Брезгливость, как и всякое высокомерие вообще, мешает расчету и хитрости. Надутые болваны в комедиях классицизма всегда бывают обмануты каким-нибудь ловким и обаятельным прохвостом, гордо марширующие, как на параде, армии великих полководцев гибнут от коварных ударов исподтишка, нанесенных более слабым противником, не чурающимся военной хитрости. Черт побери! Удача любит талантливых ловкачей, играющих не по правилам, а не жирных отцов семейств. Ты разыграл первосортный литературный гамбит, и некоторые писатели из тех, что сейчас кусают локти, нарвавшись на эпиграмму-другую, в свое время могли бы быть менее наивными и не покупаться на послушание и ученичество. Многие, многие читают твой белый томик, словно идут по минному полю — авось пронесет. Ба-бах — не пронесло.

Ох вы, торговцы от литературы! Пишете положительную рецензию только на того, кто сочинит такую же о вас. Упоминаете друг друга исключительно по расчету, на тех же взаимных основаниях. Печатаете взамен на публикацию. Полезно дружите, с выгодой приятельствуете, дорожите стерильной репутацией, делаете свою скромную карьерку а-ля Брюсов, а знаете, почему ничего не вышло? Почему лопнули все ваши страховки и уже летите всей бездарной камарильей в тартарары примечаний и забвения, потянув, как скалолазы, за собой один другого, и тщетны все старания и даже на воспоминания и письма надежды нет никакой? А потому, что в ваших сочинениях ни на грош величия замысла, которое отмывает любой позор, а один только бюрократический зуд, надежда на две строчки в литературной энциклопедии. Поздно корячиться, господа, все теперь в дураках.

Страшно, ох как страшно лет так в семьдесят узнать о себе двадцатидвухлетнем правду, прочитать потом в твоих письмах злые, но абсолютно точные, а потому убийственные приговоры о своей пошлой и болтливой персоне. А придется когда-нибудь узнать, если, конечно, буду жив, дорогие товарищи-публикаторы. Страшно, Саша, но я умею держать удар. А вот вам, кто вкладывает под будущие проценты в литературный капитал, наверное, еще и обидно будет. Зря, получается, вложили столько в этого хулигана, хвалили, приручали, давали премии, опутывали связями, печатали в солидных изданиях, терпели пьяного на тусовках, давали протекции, учили жить. А чего вы хотели? Что он будет как вы? Дудки. Он еще вломится с Димой Рябоконем и Ромой Тягуновым к вам в писательский рай, на дачу в Переделкино, с ужасной суррогатной водкой, которую невозможно пить, но придется. Готовьте закусь, вы проиграли. Я, в общем, вывел тут один художественный закон, “О литературном чванстве” называется. За доказательствами дело не станет, но чуток подождать придется.

_Цель задания_.
Ответьте на вопросы по тексту для чтения выше:
(а) Что, как и всякое высокомерие, мешает расчету и хитрости?
(б) На кого торговцы от литературы пишут положительную рецензию?
(в) Как называется художественный закон, который выведен в конце текста?

_Извлеченные записи_.
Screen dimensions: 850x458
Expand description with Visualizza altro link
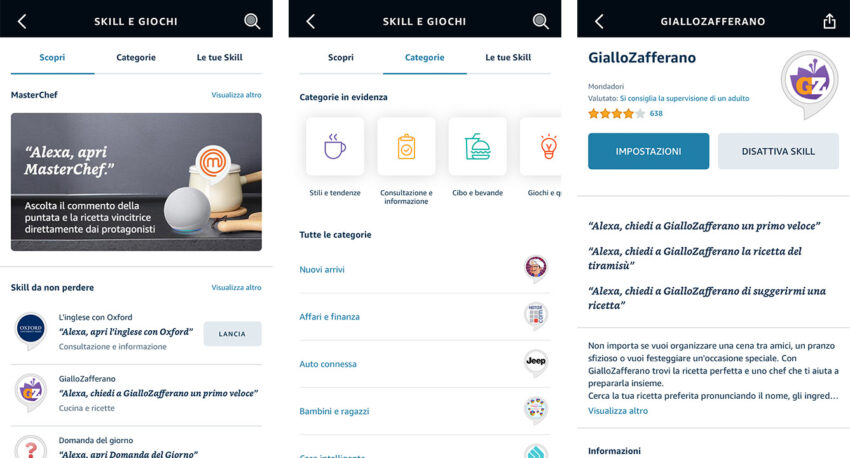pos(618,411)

--

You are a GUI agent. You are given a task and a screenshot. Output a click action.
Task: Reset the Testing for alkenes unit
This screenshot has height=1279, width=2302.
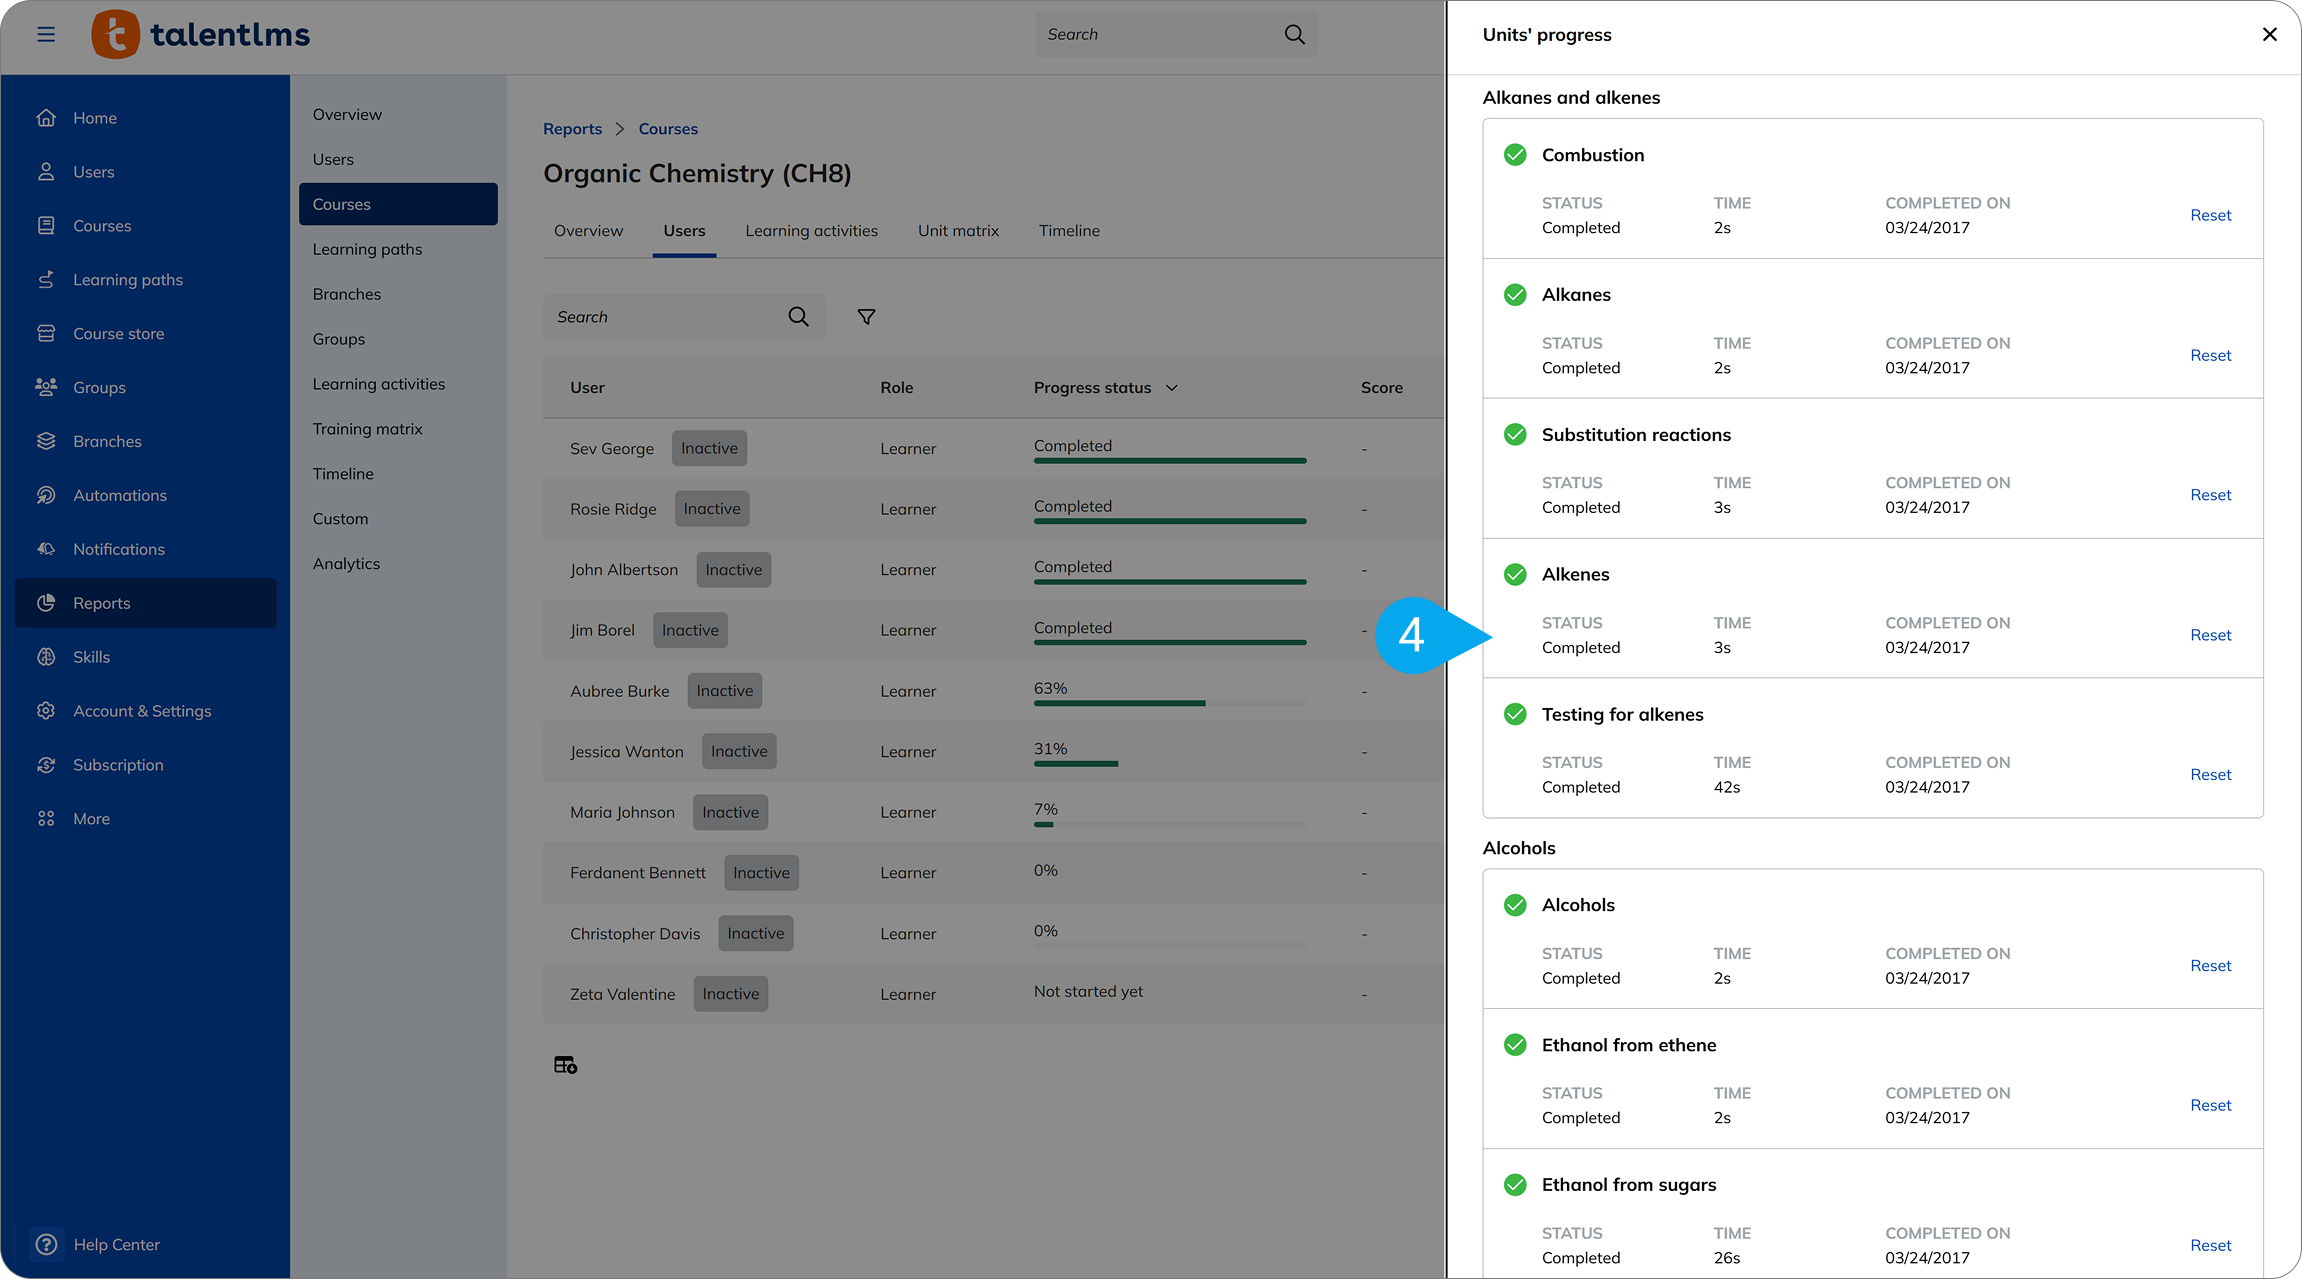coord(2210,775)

...

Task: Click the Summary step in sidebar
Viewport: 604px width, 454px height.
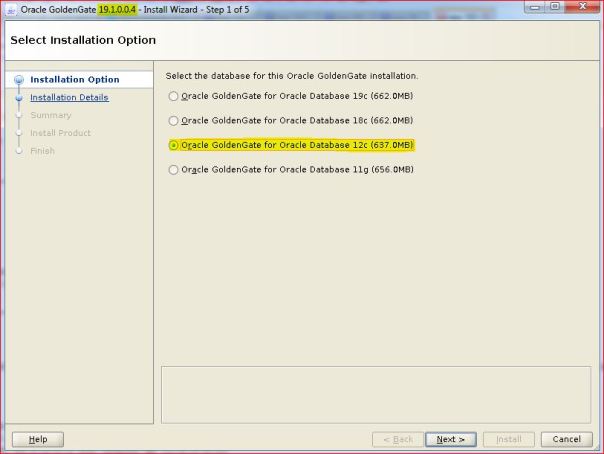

_Ответ к заданию_.
(а) Расчету и хитрости мешает брезгливость.
(б) Они пишут положительную рецензию только на того, кто сочинит такую же о них.
(в) Закон называется «О литературном чванстве».